I became interested in transplantation since coming across transplant immunology during my degree, especially since it combines immunology and genomics. When I started working on my thesis, the multidisciplinary and dynamic nature of the work caught my attention as I am constantly learning from professionals in different areas, including pharmacists, biochemists, biotechnologists, surgeons, nurses, etc. I am particularly interested in TDM as the correlation between variability in the immunosuppressants trough concentrations and clinical outcomes were proven to be elemental.
Is there anything that you’ve seen or heard about recently and thought “I’d like to incorporate that idea at my centre”?
I think that with the availability of biomarkers, PK/PD modelling will be feasible to be applied to transplant patients. Also, during the IATDMCT congress (Prague), work related to microbiome and pharmacokinetics caught my attention, as liver transplant patients usually have several complications in the post-transplant setting, with abdominal collections that get infected and require all kinds of antibiotics, affecting the microbiome of each patient differently and probably, the pharmacokinetics of concomitant medications. Another work presented that sounded futuristic to me was the development of patches to monitor levels for several drugs in real-time.
What sort of research do you have on the horizon that you think might influence clinical practice in the future?

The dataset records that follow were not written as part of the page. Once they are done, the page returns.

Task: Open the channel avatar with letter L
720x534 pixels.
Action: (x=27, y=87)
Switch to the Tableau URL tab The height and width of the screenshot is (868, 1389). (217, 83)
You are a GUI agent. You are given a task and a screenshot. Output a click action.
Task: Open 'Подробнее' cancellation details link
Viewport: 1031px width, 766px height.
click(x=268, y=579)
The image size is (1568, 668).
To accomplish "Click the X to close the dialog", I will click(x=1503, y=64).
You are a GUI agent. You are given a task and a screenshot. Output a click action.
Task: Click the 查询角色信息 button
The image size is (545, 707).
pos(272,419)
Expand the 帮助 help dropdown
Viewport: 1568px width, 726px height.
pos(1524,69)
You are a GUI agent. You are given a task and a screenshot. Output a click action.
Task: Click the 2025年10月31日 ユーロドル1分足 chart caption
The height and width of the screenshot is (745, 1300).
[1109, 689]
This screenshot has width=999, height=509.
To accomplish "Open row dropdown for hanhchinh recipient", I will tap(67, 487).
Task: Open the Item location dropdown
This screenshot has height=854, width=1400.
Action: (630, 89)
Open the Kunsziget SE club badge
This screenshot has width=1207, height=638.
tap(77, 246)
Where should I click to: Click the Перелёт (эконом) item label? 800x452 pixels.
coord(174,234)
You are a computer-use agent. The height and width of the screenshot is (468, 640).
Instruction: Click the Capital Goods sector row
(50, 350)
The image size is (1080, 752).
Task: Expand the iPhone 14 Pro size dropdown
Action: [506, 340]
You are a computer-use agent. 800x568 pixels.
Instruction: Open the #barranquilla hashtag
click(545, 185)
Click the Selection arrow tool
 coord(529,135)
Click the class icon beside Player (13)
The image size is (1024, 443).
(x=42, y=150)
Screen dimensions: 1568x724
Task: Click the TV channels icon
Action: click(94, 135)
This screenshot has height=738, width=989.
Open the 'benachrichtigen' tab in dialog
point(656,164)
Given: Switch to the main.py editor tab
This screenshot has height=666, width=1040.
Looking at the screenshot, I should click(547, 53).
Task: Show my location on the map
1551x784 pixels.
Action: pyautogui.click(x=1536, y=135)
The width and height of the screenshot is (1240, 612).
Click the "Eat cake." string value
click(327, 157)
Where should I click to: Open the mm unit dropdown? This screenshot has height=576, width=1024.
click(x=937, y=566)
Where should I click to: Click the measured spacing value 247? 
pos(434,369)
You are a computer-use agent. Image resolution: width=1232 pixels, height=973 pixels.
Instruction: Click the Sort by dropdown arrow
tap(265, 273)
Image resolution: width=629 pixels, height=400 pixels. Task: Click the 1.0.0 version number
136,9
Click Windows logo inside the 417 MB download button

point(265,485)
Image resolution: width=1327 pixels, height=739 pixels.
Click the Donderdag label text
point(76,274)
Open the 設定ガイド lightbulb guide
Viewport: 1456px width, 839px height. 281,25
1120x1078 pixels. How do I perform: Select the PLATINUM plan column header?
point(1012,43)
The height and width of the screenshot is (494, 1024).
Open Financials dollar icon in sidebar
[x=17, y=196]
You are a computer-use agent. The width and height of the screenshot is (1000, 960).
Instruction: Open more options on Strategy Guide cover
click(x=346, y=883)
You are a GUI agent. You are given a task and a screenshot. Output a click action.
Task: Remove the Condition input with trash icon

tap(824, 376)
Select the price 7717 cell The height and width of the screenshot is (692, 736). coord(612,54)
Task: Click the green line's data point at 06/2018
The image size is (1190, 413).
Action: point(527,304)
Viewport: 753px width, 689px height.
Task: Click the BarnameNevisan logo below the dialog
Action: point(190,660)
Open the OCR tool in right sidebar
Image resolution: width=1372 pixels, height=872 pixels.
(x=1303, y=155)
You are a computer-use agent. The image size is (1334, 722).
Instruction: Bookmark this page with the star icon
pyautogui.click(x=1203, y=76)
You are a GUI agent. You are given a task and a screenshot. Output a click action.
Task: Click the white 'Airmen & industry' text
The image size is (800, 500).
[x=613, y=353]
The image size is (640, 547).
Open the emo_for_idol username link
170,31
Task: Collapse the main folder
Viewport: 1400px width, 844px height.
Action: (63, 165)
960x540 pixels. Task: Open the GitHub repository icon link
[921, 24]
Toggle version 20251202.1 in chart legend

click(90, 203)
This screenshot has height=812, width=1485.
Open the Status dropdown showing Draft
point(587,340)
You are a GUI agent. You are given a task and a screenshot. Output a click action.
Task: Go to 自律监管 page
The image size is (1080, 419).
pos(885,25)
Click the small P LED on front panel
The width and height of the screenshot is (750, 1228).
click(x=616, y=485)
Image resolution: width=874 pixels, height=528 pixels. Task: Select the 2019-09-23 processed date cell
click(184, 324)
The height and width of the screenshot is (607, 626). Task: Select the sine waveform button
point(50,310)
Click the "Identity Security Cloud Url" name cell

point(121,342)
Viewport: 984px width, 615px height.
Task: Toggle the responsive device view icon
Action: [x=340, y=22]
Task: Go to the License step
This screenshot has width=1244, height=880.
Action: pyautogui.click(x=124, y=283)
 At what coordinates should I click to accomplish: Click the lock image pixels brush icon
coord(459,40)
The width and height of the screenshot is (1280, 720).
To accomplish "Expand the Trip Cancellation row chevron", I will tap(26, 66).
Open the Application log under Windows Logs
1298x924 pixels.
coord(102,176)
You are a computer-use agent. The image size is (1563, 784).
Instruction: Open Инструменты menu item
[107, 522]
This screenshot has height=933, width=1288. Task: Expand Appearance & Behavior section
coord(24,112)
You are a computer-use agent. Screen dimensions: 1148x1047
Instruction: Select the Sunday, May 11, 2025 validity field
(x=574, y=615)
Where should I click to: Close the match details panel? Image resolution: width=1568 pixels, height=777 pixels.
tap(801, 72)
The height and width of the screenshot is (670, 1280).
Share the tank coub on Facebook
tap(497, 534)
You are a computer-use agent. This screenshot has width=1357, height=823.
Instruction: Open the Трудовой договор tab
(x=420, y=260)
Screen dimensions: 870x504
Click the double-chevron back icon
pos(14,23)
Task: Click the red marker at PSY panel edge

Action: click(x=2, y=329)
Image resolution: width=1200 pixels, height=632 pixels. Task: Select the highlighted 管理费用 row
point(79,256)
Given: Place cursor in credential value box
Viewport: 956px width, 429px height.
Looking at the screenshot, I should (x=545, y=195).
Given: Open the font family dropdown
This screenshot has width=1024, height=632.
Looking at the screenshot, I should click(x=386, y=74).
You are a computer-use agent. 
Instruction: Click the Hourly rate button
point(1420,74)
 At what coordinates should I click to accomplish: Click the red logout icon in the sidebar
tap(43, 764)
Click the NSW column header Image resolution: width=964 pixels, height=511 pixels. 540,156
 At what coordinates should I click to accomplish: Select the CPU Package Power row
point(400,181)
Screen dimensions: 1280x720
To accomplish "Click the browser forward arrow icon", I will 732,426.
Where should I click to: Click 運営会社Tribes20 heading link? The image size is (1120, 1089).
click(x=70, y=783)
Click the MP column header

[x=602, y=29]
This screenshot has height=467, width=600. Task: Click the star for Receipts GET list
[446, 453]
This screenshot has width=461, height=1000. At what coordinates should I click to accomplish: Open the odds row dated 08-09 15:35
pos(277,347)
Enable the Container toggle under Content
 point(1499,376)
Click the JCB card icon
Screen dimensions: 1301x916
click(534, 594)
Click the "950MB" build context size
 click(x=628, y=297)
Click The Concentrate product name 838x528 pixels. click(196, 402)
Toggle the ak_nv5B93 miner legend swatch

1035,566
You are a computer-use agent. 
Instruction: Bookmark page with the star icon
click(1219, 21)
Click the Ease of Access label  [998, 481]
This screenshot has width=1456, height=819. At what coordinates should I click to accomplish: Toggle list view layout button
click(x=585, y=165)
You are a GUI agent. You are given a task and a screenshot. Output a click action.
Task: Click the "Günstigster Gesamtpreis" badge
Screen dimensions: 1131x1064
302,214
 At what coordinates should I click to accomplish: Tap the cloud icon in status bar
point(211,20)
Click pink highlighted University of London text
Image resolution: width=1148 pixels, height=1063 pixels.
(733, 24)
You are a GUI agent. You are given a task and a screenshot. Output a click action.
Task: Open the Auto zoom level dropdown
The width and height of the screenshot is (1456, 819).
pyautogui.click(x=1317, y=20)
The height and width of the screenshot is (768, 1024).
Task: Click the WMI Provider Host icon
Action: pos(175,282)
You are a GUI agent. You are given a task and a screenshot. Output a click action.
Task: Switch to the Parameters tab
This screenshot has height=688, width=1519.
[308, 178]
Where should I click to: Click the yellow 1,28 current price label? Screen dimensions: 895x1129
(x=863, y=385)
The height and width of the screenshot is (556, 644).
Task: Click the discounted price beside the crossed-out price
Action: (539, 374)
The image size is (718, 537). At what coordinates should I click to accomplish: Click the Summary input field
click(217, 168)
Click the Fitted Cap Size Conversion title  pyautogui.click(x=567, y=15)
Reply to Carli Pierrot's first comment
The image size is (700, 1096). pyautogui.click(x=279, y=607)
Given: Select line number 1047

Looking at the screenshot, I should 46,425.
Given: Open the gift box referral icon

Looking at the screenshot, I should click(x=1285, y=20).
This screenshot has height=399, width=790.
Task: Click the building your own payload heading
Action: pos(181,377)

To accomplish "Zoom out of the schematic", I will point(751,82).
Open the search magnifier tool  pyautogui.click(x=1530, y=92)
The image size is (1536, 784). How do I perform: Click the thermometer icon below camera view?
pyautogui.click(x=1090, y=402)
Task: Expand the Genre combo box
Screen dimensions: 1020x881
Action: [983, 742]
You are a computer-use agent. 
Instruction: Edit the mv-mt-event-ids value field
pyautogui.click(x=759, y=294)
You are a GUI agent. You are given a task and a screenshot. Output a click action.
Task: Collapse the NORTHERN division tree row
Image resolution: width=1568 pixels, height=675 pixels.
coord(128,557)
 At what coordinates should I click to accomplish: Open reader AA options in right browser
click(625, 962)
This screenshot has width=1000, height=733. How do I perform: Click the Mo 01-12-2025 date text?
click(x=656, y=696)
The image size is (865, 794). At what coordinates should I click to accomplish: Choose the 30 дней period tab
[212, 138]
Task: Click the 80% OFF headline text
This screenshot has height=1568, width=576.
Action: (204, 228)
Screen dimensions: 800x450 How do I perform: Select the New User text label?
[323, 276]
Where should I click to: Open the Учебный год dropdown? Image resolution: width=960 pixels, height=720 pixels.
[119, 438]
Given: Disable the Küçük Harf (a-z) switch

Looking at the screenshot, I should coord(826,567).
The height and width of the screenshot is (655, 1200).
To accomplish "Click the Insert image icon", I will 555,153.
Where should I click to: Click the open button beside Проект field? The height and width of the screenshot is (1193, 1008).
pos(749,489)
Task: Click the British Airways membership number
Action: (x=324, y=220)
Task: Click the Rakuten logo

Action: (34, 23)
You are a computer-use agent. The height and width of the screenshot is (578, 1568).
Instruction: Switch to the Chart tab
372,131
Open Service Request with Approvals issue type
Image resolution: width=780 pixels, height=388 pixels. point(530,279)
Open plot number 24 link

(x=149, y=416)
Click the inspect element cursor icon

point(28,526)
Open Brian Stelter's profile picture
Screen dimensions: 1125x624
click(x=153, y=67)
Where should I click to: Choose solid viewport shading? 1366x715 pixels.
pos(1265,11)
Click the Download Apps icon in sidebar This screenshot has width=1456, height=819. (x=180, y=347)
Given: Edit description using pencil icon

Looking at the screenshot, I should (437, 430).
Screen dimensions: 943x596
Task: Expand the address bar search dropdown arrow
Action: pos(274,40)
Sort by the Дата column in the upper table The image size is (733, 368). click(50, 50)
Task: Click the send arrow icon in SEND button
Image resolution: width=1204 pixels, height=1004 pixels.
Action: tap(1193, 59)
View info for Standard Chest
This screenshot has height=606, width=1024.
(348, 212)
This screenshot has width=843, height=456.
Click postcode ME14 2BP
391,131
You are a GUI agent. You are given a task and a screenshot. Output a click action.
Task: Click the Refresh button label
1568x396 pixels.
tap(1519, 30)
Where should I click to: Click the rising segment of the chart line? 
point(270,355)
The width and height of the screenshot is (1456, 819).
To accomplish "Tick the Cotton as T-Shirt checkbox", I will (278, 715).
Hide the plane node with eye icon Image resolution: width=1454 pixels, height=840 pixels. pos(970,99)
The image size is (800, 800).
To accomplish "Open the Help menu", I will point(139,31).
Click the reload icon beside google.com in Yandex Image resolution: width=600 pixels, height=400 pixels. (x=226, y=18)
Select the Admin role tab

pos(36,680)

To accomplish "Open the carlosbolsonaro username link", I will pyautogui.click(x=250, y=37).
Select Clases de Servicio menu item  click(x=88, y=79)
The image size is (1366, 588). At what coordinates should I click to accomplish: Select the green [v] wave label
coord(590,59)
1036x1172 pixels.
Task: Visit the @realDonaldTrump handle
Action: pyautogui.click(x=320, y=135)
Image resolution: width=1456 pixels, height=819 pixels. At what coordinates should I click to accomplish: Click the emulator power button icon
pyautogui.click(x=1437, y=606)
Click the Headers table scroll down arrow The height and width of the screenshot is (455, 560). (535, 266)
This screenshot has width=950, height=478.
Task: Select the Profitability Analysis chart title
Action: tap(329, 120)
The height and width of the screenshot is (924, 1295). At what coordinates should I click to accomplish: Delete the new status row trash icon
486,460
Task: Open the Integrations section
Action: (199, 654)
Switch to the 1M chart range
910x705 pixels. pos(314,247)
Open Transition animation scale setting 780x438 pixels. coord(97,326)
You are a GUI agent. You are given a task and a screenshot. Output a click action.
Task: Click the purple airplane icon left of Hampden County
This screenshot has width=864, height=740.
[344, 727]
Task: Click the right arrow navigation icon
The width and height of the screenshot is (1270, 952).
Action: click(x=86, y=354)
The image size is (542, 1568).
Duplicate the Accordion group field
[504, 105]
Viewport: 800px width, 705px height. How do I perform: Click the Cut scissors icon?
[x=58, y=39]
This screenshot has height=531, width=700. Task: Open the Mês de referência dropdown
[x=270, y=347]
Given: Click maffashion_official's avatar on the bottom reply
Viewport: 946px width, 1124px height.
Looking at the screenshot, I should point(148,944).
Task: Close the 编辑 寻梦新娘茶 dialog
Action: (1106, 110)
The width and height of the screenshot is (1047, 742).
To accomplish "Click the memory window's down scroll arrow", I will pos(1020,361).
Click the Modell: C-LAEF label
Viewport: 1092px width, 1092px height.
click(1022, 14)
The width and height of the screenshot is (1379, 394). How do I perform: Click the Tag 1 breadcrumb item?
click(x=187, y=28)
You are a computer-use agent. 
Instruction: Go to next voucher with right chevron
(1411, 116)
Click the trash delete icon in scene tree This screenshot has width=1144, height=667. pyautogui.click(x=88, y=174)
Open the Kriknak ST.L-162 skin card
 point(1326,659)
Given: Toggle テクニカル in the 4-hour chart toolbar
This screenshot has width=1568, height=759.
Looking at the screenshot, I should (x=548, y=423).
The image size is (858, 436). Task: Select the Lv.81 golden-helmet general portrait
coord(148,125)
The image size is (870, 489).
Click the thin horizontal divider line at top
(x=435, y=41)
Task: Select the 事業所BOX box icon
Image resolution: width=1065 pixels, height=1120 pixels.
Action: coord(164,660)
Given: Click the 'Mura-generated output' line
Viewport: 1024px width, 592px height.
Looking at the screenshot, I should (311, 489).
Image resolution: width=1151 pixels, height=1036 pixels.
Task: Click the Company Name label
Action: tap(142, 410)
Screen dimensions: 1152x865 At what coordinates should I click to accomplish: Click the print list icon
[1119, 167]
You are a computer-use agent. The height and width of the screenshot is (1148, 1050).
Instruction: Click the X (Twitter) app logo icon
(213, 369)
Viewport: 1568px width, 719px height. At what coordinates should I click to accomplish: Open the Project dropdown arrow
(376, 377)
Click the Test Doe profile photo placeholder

In my opinion, biomarkers will gain weight in the future to i) predict immunological risk (HLA molecular mismatch) allowing immunosuppression; and ii) exclude the diagnosis of rejection (cfDNA), reducing the number of biopsies required (due to a high negative predictive value). Further in the future, perhaps the incorporation of transcriptomics to predict injury events through evaluation of activated immunological pathways, or if rejection/injury events are worsening or improving.
What do you consider is the future for TDM and CT? What are you excited about? What are the challenges we face?
The first feeling I had during Dario Cattaneo’s talk at the IATDMCT Congress was that every physician involved in the care of patients that require chronic treatment should be involved in TDM. I think that a major challenge is to transmit the importance of TDM to them.